DIRECTIONS -> Where a line below contains "will", count it. Reply with the total only.

(Data excerpts)
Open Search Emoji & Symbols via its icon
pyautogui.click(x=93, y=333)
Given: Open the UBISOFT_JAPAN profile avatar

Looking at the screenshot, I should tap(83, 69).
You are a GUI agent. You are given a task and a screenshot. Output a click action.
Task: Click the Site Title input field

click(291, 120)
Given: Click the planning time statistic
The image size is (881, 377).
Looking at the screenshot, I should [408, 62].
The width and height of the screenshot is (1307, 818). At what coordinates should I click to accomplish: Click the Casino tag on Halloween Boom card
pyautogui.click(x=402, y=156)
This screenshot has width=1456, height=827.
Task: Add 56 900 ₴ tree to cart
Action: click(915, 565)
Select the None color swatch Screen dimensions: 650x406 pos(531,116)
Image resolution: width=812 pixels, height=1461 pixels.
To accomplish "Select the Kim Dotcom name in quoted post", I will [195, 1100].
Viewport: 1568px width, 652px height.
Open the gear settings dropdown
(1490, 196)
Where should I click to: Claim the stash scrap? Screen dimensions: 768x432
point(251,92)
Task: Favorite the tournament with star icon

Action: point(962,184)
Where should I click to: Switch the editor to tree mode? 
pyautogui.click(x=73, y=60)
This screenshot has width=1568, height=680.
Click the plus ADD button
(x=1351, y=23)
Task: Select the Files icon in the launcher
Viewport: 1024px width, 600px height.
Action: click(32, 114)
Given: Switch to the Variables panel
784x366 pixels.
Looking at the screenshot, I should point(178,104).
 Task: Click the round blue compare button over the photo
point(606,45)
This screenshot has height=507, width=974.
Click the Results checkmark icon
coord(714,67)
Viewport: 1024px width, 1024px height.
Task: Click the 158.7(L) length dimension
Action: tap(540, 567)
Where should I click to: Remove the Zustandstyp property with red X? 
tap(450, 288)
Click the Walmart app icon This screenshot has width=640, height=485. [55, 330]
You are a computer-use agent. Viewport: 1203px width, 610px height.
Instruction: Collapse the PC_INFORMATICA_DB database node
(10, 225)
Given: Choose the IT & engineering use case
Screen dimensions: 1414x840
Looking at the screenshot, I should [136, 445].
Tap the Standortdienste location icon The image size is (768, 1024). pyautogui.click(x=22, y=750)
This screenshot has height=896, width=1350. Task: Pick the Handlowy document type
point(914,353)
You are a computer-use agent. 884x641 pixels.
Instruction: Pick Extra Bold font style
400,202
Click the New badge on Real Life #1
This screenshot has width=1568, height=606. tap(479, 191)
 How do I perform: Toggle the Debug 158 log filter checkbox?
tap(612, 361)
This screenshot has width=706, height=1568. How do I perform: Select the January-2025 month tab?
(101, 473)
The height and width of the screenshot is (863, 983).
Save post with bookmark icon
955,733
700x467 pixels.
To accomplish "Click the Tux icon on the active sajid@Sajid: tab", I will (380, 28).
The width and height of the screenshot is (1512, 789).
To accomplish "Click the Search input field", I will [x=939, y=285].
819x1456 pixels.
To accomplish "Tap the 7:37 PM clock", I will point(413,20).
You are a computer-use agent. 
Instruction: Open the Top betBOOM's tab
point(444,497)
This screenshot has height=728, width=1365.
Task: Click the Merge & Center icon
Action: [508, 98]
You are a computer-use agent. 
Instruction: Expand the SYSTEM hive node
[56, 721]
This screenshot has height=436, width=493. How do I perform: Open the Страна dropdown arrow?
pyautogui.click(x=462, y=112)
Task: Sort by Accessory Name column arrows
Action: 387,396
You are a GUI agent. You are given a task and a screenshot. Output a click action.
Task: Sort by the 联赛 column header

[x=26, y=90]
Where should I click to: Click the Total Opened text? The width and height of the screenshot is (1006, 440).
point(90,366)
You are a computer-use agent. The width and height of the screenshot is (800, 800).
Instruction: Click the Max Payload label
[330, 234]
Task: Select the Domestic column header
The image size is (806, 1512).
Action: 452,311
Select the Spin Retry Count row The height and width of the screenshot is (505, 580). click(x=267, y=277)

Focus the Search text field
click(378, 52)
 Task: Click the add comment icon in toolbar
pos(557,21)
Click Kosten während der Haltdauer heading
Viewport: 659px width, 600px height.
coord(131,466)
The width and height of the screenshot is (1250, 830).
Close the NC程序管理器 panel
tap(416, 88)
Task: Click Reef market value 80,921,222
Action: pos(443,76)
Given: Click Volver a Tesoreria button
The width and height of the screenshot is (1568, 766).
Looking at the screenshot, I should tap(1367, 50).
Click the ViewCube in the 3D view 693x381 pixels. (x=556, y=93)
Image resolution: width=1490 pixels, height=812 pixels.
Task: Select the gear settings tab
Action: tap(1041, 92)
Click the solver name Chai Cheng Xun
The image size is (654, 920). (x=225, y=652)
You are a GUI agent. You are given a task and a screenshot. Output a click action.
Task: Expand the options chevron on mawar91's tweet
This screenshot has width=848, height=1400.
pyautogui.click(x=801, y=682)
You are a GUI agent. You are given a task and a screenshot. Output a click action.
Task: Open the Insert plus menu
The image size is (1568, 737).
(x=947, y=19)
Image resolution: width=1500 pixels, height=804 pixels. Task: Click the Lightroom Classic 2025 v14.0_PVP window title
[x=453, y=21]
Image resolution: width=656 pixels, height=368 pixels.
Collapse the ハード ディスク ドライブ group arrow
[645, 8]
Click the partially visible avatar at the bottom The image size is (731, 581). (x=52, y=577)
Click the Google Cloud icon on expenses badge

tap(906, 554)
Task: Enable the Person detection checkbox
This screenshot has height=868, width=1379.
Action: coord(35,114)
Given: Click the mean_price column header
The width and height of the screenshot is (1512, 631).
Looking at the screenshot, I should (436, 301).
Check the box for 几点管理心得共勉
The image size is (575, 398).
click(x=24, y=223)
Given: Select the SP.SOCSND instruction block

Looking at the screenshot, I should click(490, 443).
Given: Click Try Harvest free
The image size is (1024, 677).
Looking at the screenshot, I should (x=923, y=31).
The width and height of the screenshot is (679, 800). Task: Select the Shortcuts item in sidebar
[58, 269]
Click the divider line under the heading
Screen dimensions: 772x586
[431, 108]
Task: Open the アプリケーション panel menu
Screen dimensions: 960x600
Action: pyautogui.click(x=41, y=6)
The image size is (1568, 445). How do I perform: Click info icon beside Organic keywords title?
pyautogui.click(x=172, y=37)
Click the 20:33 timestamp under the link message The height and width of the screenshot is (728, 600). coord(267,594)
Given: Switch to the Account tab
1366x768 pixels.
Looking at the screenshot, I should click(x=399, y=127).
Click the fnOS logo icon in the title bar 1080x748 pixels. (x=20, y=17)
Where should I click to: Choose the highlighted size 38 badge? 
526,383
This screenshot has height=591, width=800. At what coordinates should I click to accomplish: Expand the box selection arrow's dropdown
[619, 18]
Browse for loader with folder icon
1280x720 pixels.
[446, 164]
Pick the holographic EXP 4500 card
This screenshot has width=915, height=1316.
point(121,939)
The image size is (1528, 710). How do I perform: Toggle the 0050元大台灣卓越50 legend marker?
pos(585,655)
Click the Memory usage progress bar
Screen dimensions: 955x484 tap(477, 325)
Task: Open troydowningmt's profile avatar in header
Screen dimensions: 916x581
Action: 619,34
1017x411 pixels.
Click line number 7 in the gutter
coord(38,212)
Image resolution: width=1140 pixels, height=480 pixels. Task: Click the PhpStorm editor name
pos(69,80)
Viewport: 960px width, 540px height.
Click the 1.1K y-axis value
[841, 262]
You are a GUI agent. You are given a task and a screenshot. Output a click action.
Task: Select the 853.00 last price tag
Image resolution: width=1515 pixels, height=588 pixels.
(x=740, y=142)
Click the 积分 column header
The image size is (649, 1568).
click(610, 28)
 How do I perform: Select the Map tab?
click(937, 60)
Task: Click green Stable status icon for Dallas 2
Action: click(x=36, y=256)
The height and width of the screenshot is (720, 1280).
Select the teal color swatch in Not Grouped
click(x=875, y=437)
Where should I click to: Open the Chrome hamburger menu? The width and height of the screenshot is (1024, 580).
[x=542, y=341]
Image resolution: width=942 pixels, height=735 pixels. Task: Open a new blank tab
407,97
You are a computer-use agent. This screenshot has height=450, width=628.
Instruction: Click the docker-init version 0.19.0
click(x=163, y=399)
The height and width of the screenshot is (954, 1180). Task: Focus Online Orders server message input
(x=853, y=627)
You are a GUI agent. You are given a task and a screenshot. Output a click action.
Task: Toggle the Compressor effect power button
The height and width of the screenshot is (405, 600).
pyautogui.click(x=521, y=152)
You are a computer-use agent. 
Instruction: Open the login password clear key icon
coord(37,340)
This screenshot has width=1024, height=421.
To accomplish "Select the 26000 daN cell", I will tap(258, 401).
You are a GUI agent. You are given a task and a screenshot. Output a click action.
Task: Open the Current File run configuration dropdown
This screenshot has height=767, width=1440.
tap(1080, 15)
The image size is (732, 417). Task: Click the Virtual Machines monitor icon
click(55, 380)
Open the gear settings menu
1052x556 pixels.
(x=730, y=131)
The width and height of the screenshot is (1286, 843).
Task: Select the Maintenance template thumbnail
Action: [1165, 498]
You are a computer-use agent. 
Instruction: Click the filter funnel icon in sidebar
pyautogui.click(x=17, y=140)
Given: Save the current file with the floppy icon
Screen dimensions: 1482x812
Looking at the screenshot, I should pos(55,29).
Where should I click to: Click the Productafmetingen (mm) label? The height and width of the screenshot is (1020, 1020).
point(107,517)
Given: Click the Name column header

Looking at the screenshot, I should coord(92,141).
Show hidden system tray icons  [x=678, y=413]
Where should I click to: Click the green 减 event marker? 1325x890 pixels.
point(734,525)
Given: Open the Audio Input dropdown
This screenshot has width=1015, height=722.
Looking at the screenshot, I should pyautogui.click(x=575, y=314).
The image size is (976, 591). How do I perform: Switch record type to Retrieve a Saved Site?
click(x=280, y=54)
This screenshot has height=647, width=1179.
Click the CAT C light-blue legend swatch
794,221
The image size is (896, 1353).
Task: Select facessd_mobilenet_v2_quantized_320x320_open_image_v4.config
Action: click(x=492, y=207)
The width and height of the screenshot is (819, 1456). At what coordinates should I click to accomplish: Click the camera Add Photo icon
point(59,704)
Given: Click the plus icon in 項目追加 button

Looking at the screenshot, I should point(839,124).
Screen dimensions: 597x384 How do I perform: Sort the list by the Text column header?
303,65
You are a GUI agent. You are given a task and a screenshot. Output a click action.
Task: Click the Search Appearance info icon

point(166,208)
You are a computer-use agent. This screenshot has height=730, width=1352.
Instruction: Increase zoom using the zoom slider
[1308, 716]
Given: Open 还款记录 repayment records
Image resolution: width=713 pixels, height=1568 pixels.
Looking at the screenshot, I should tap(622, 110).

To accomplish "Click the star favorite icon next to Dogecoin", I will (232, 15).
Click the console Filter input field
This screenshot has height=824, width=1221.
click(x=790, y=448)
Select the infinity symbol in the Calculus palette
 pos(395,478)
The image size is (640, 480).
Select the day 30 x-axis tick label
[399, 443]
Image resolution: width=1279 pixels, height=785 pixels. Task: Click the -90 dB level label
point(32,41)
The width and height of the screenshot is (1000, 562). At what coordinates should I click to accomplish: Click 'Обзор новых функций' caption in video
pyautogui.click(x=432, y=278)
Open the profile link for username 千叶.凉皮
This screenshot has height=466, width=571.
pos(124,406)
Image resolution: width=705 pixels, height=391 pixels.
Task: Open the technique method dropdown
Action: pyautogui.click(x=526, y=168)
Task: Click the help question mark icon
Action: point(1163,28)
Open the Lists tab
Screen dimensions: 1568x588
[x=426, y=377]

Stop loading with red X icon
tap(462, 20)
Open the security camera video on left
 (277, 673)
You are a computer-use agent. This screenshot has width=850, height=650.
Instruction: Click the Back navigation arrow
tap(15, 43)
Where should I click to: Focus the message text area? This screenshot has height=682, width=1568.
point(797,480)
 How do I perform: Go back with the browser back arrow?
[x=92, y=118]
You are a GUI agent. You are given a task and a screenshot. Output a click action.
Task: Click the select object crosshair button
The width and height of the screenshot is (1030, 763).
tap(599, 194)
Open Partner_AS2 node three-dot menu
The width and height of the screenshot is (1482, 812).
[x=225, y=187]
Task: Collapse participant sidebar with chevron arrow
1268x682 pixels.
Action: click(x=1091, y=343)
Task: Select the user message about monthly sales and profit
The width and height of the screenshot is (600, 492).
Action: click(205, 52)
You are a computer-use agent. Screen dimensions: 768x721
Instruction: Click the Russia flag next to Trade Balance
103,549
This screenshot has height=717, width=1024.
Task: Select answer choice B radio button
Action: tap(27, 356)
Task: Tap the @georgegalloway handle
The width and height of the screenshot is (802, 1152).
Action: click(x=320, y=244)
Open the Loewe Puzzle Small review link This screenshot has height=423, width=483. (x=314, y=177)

SOLUTION FOR THIS EXERCISE -> 6